Operating Notes · 2026-06-06

An SMB ontology is not a dictionary

For service owners evaluating AI or ontology-backed workflow tools, test one business term by asking which source records, operating questions, review owners, and missing-proof states it controls.

Who this is for

This is for service owners, operators, and technical buyers evaluating AI or ontology-backed tools for dispatch, CRM, billing, service records, and approvals.

What to check before buying

Ask the vendor to walk one important term from workflow step to source record, operating question, allowed action, review owner, and missing-proof behavior.

Hadto's judgment: a business term should not control an SMB workflow until the team can show its source records, operating questions, allowed actions, review owner, and missing-proof behavior.

ontology governanceai operationsworkflow designsource evidence

A service owner does not buy an ontology.
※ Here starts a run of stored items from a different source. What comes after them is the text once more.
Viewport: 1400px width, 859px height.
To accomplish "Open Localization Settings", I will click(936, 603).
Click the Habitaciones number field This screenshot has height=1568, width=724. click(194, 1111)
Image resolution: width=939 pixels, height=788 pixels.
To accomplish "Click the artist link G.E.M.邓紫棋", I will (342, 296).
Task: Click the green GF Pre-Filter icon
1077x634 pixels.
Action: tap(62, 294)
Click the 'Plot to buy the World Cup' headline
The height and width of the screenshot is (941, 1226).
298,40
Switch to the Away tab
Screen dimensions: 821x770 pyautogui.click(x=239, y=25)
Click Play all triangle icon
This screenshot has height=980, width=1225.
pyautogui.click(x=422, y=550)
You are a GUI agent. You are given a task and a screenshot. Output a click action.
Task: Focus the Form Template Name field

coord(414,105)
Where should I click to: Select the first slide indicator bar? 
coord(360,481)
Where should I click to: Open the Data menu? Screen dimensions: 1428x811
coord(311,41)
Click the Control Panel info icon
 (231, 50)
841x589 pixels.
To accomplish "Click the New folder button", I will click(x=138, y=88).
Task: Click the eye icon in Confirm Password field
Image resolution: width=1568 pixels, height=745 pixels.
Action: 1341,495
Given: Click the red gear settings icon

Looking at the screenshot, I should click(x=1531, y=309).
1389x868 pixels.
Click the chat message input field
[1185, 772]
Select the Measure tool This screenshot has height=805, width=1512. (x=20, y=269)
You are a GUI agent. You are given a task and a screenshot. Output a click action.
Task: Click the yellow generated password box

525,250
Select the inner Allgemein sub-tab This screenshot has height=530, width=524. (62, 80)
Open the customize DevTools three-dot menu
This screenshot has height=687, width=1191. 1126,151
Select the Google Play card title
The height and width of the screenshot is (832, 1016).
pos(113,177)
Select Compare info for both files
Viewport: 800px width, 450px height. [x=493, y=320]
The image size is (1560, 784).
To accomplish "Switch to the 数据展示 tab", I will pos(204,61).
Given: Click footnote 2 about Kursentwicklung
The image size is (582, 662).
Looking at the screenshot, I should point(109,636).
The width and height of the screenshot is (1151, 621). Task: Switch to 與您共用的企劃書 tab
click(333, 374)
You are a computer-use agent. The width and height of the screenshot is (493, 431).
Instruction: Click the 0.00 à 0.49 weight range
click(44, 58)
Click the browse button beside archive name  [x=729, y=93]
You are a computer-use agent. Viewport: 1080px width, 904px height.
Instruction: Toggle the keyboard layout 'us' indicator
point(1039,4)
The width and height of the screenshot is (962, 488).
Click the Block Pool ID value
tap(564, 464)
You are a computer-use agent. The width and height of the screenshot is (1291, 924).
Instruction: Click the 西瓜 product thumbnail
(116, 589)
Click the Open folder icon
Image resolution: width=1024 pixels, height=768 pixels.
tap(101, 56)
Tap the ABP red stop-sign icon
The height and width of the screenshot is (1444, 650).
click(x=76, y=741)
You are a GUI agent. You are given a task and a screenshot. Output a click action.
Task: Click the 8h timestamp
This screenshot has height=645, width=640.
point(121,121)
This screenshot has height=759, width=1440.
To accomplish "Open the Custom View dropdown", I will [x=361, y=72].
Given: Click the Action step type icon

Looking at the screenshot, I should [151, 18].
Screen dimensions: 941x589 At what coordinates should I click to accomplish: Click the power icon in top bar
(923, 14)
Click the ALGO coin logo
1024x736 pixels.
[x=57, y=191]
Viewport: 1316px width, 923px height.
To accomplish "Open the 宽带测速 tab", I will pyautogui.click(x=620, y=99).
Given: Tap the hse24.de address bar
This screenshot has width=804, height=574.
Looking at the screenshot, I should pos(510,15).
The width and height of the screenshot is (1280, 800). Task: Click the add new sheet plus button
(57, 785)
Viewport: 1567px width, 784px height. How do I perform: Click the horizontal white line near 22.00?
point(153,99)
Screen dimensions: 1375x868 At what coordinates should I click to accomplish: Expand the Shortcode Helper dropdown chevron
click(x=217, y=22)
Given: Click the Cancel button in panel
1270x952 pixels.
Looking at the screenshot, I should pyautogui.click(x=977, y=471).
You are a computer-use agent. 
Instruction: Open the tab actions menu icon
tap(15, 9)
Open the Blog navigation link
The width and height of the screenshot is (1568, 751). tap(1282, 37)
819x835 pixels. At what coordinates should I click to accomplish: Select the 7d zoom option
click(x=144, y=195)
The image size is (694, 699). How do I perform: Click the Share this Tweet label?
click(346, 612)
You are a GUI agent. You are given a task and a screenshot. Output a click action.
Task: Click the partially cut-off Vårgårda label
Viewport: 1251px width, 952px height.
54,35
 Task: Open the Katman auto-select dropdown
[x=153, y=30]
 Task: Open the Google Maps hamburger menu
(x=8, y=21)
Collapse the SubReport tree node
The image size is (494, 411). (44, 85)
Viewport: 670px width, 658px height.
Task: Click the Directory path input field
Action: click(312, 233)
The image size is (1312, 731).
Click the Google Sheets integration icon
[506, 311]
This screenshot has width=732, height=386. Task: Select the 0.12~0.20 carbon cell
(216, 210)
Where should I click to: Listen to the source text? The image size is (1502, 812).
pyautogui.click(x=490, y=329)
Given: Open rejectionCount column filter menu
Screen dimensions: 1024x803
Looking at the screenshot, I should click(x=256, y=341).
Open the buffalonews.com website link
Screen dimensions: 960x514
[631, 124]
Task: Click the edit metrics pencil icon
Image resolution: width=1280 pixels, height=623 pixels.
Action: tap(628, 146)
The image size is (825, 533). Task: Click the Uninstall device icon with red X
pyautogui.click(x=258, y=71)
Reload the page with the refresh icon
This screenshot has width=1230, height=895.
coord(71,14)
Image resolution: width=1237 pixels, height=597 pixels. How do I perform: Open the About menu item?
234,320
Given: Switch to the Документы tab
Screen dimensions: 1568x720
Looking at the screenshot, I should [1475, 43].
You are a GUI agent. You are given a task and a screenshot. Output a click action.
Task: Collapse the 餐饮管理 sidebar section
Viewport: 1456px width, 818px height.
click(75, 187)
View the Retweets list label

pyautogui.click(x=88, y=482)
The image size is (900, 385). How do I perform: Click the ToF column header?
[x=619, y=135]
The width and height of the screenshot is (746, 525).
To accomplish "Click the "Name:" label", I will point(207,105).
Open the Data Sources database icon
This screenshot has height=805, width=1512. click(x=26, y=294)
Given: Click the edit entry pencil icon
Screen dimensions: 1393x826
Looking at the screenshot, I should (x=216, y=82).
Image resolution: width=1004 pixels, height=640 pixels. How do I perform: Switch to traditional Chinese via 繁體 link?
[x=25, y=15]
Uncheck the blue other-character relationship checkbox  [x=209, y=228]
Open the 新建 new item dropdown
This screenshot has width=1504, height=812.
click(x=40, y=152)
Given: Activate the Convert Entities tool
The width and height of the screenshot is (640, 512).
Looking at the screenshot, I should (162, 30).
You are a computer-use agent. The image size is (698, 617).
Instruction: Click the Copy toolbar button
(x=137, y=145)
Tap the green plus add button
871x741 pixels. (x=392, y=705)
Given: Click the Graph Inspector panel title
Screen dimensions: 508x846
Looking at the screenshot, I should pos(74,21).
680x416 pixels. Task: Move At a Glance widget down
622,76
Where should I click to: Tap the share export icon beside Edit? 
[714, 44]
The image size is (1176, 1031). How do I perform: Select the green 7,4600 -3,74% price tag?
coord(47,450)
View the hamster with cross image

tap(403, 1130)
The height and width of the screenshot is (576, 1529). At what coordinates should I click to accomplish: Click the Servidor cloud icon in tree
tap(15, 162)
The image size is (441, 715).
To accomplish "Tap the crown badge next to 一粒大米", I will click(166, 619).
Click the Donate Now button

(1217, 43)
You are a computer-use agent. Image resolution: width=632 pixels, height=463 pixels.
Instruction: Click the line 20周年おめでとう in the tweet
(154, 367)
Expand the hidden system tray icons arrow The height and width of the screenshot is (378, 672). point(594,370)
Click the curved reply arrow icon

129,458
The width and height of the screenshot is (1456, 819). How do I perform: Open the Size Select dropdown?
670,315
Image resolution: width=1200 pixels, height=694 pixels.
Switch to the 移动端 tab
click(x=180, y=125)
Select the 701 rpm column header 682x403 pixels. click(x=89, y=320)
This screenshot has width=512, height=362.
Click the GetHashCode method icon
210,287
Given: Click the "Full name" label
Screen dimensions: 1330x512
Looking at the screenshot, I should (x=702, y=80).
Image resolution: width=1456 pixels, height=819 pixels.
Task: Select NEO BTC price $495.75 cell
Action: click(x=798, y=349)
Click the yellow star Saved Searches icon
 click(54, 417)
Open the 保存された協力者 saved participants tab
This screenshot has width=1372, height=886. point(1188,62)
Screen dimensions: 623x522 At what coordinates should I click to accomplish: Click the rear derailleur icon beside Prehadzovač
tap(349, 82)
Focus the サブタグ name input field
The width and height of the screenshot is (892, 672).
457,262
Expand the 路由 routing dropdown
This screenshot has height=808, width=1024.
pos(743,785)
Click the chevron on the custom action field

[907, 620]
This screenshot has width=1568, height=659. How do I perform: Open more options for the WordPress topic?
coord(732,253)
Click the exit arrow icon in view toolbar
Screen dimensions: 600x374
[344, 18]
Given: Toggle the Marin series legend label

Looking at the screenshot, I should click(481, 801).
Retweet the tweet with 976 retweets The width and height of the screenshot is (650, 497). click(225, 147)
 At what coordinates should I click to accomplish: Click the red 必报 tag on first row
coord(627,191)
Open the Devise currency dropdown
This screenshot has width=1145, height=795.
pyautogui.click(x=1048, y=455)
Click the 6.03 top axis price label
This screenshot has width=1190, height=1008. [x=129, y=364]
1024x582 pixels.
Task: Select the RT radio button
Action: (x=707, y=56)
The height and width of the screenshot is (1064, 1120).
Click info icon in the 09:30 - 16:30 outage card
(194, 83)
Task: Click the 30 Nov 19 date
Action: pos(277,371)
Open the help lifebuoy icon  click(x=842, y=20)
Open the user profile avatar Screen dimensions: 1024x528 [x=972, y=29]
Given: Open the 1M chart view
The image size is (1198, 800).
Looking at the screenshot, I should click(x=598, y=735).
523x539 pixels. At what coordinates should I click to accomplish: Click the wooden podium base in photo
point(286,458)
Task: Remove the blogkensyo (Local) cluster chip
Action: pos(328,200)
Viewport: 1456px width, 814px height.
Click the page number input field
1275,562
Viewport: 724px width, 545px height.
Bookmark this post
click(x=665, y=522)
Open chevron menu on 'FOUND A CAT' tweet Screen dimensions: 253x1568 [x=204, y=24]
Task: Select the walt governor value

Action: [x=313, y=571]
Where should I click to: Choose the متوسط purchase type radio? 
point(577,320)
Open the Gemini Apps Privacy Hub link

The owner buys a tool or workflow that may classify calls, route tickets, prepare invoices, or tell a manager what needs review.

That makes the first vendor question plain: show what one business word changes in the work.

Use “callback” as the test case. This is a hypothetical test, not a claim about one observed customer. It is useful because Hadto’s public home-services language already treats callbacks, dispatch pressure, invoices, and blocked decisions as operating surfaces. Hadto’s domain-research offer also promises domain maps, competency-question packs, and source-of-truth memos.

A vendor can define callback as “repeat visit” or “customer complaint.” That may be enough for a glossary. It is not enough for a workflow map. The buyer needs to know what the term is allowed to start, decide, block, or send to review.

Run the Term Walk-Through

Hadto’s judgment is narrow: do not let a term control workflow until the team can answer five questions.

  1. Which records can use the term: dispatch board, call note, work order, invoice, warranty policy, photo packet, or manager note?
  2. Which operating question does it answer: schedule this visit, bill this visit, hold this invoice, mark warranty review, or ask the owner?
  3. What action is the term allowed to trigger?
  4. Who owns the hard case?
  5. What happens when proof is missing?

The last question matters because “unknown” is often the honest state. A customer saying “same issue again” can start a callback review. By itself, that sentence should not settle warranty status, labor billing, technician accountability, or customer-credit decisions. The tool should be able to say which proof is missing and who has to decide.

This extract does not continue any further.